Рон выплеснул гнев на Тони во время долгого и напряженного телефонного разговора.
— Вы подвели меня, — говорил Рон. — Вы унизили меня и мою семью до такой степени, что мне не хочется выходить из дома. Я думаю о том, чтобы выйти из игры.
— Ты не можешь уйти, Рон, в тебя вложено слишком много денег, — ответил Тони, пытаясь скрыть панику и ободрить своего парня.
— В этом и проблема, Тони. Я позволил вам потратить слишком много денег, а вы все не смогли с этим справиться.

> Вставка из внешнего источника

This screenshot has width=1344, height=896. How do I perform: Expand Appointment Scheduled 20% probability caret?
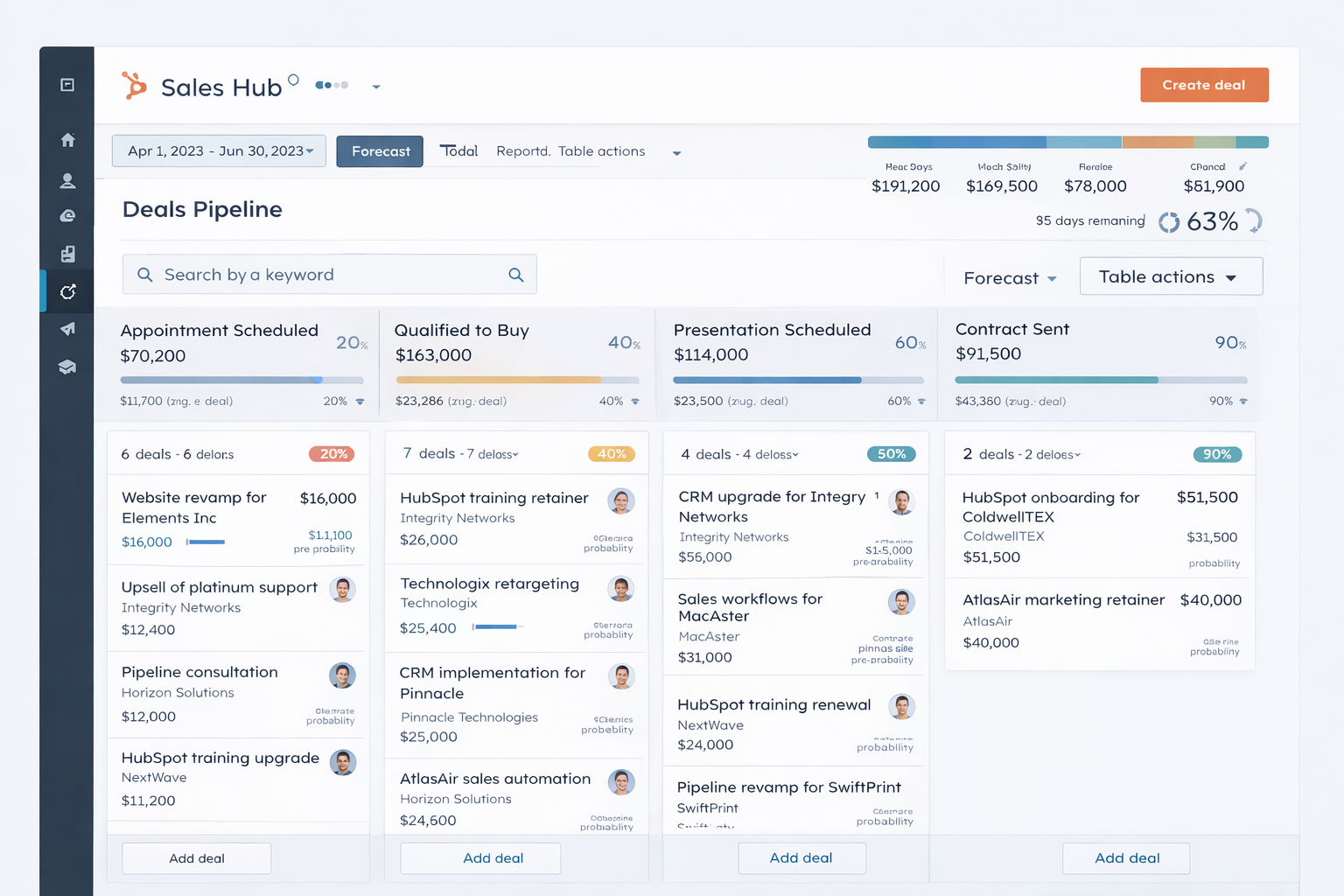click(x=360, y=402)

Немедленно прекратите всю рекламу по телевидению.
— Это невозможно, Рон. Процесс уже запущен.
— Так, значит, я не могу управлять своей кампанией, ты это хочешь сказать, Тони?
— Все не так просто.
— Я не выйду из дома, Тони. Немедленно прекратите всякую рекламу. Остановите все, а я буду звонить редакторам этих газет и признавать свои ошибки.
— Рон, перестань.
— Я здесь босс, Тони, и это моя кампания.
— Да, и ты выиграл эти выборы. Не порть все, когда осталось всего девять дней.
— Ты знал, что Даррелл Сакетт мертв?
— Ну, на самом деле…
— Отвечай на вопрос, Тони. Ты знал, что он мертв?
— Не уверен.
— Ты уволен, Тони. Ты уволен, а я выхожу из игры.
— Не горячись, Рон. Успокойся.
— Ты уволен!
— Я приеду через час.
— Давай, Тони. Ты приедешь сюда как можно быстрее, а до тех пор ты уволен.
— Я уже выхожу. Не делай ничего, пока я не доберусь туда.
— Я прямо сейчас буду звонить редакторам.
— Не делай этого, Рон. Пожалуйста. Подожди до моего приезда.
У юристов было мало времени на чтение газет с утра в субботу. К восьми часам они уже собирались в отеле для мероприятия, которое должно было стать для них самым важным событием. Пока Джаред Кертин не дал понять, сколько у него осталось времени на переговоры перед отъездом в Атланту, но все полагали, что первый раунд закончится в воскресенье днем. За исключением требования на 30 миллионов, выдвинутого Стерлингом Бинцем накануне вечером, о деньгах речи не заходило. В воскресенье все должно было измениться. Уэс и Мэри-Грейс твердо решили покинуть стол переговоров лишь после того, как узнают хотя бы приблизительно, на сколько можно рассчитывать по делам первого и второго класса.
В 8.30 все юристы истцов были на месте, большинство из них разбились на группки и вели серьезные разговоры, и все без исключения игнорировали Стерлинга Бинца, который, в свою очередь, игнорировал их. Его окружение не менялось. Он и словом не обмолвился с другим юристом из Мельбурн-Бич, тоже представлявшим коллективный иск. Судья Розенталь прибыл в 8.45 и объявил об отсутствии всех представителей стороны защиты. Юристы-судебники тоже наконец обратили на это внимание. Напротив не сидело ни одного человека. Уэс набрал номер мобильного Джареда Кертина, но услышал лишь автоответчик.
— Мы ведь договорились на девять часов? — спросил Розенталь за пять минут до наступления этого времени. Все единогласно сошлись на том, что в девять часов должно произойти чудо. Они подождали еще, только теперь время тянулось намного медленнее.
В 9.02 Фрэнк Салли, местный юрист «Крейн», вошел в зал и произнес с робким, почти смущенным видом:
— Наш клиент решил прервать переговоры до дальнейшего уведомления. Прощу прощения за доставленные неудобства.
— Где Джаред Кертин? — пожелал знать судья Розенталь.
— Он прямо сейчас летит обратно в Атланту.
— Когда ваш клиент принял такое решение?
— Точно не знаю. Меня проинформировали всего час назад. Прошу прошения, ваша честь. Я приношу свои извинения всем присутствующим.